6th Nevada Attorney General
Term: January 1, 1883 - January 3,
1887
Biography
William H. Davenport, born in Delaware in 1831, came west when Nevada
still was a territory. In 1862, he represented Storey County in the Nevada
Territorial House of Representatives, and in 1864, he served as the Police
Recorder and Justice of the Peace for Virginia City. Thereafter, he
established a law practice in Treasure City (present day White Pine County) and
then in Eureka, Nevada, as the city’s first attorney. In 1872, Mortimer
Fuller, Judge of Nevada’s Ninth Circuit District Court, appointed Davenport as
the “Register in Bankruptcy”[1]
for the District of Nevada. In 1880, the voters elected him District
Attorney of Eureka County.[2]
Election of 1882
Elected as Nevada’s sixth Attorney General on November 7, 1882,
Davenport (Republican) received 7,181 (50.2%) of the 14,297 votes cast, and G.W.

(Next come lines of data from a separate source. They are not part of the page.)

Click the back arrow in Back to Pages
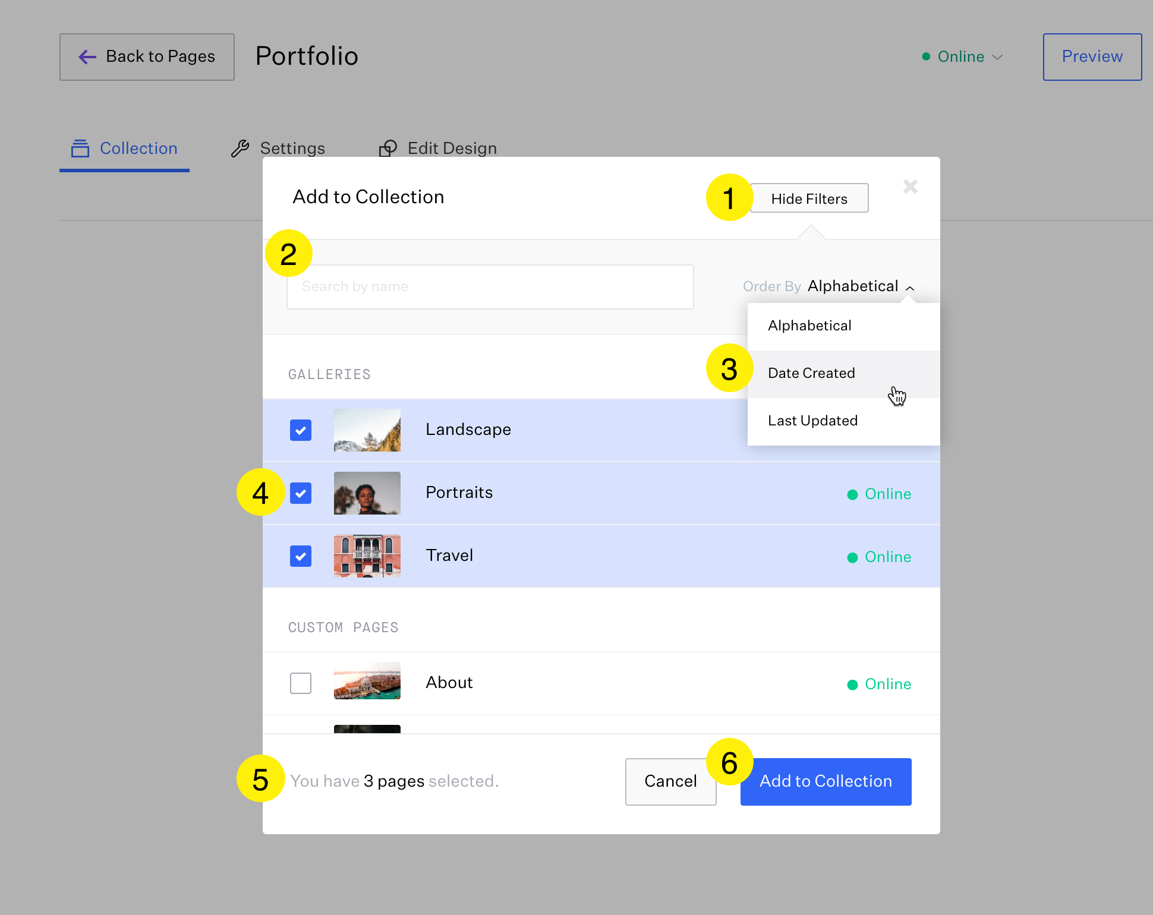The image size is (1153, 915). [x=87, y=56]
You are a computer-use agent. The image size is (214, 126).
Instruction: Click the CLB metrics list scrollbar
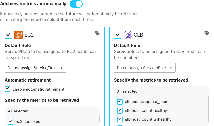pyautogui.click(x=209, y=109)
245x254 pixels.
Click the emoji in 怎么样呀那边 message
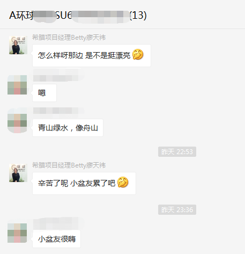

Merrill (Democrat) 7,116 received (49.8%) votes.[3]
Office Administration and Duties
Davenport, as his predecessors before him, had no deputies or other
support staff according to the Nevada Attorney General’s budgets for the
1883–1885 and 1885–1887 state biennial fiscal periods:
1883–1885 Budget
|
$6,000
|
|
$6,000
|
Attorney General’s Salary
|
|
|
Office
expenses came from an appropriation “[f]or a current expense
appropriation, to defray the telegraphic, postage, and contingent
expenses of the several state officers, Supreme Court, and State
Library, to be expended under the direction of the Lieutenant Governor,
State Controller, and Secretary of State, $8,000”
|
1885–1887 Budget
|
$6,000
|
|
$6,000
|
Attorney General’s Salary
|
|
|
Office
expenses came from an appropriation “[f]or a current expense
appropriation, to defray the telegraphic, postage, and contingent
expenses of the several state officers, Supreme Court, and State
Library, to be expended under the direction of the Lieutenant Governor,
State Controller, and Secretary of State, $6,000”
|
The 1883 and 1885 Nevada State Legislatures added no additional duties
for the Attorney General to perform. Davenport’s last report to the legislature
(Nevada Attorney General’s Report, 1886) stated that he suffered from “physical
indisposition.”
[1] “Register in Bankruptcy “may be defined to be,
‘[t]he incumbent of an office created by the U. S. Bankrupt Act of 1807
OR 1867—an assistant to the United States District Judge in Bankruptcy
Proceedings.’” Manual of the U.S. Bankruptcy Act, 1867:
With the Rules, Orders, and Forms of Proceedings Thereunder.
Conveniently Annotated, Classified, and Arranged. Clinton
Rice. Philip & Solomons, Publishers, 1867.
[2] Nevada Historical Society Quarterly,
Volume XXVII, Spring 1984, Number 1, page 16.
[3] Political History of Nevada, 2006, page 358.